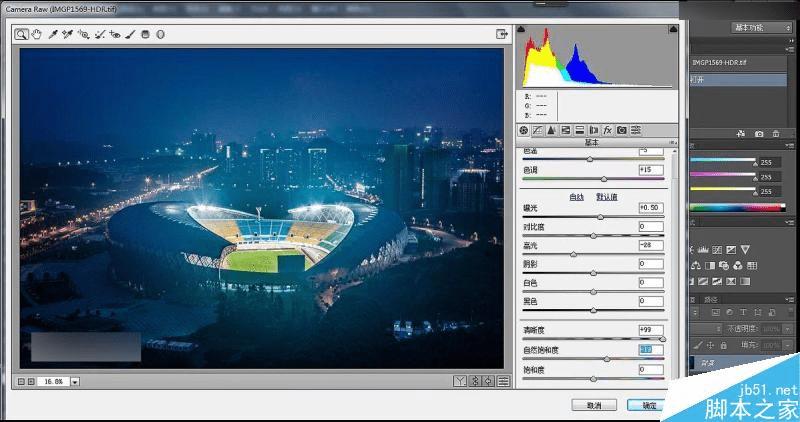The image size is (800, 422).
Task: Open the Camera Calibration tab
Action: tap(621, 130)
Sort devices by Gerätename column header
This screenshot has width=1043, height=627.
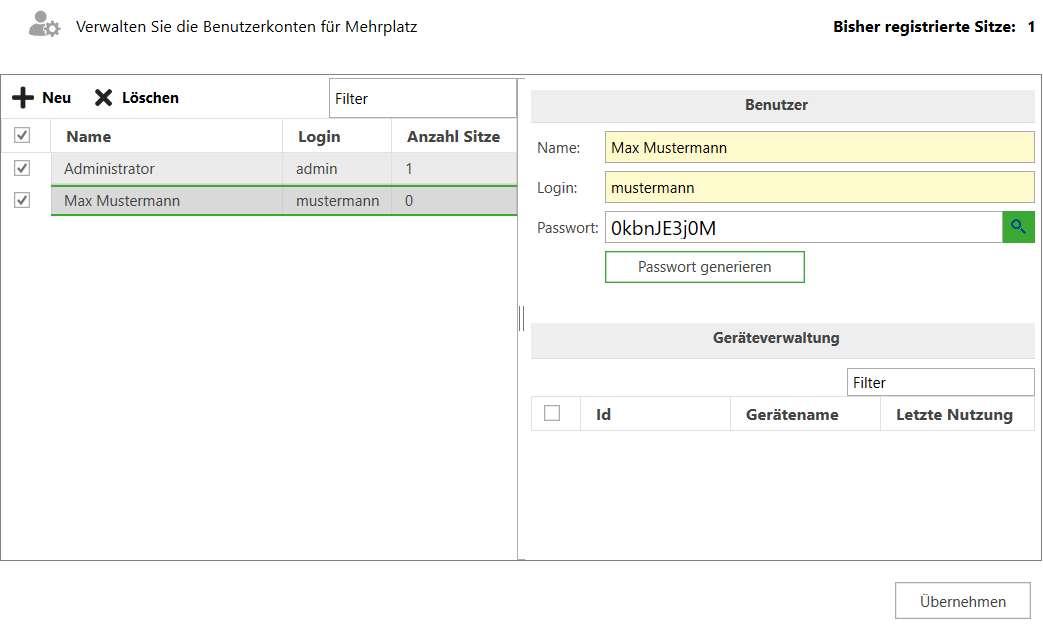(792, 414)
_ _ _ _ _
== EXERCISE ==
Skip the pictures. Write out exactly the lines from the one with "Sort devices by Gerätename column header" through the last line of the listing, both ends included, and nothing more.

== TASK ANSWER ==
Sort devices by Gerätename column header
This screenshot has width=1043, height=627.
(792, 414)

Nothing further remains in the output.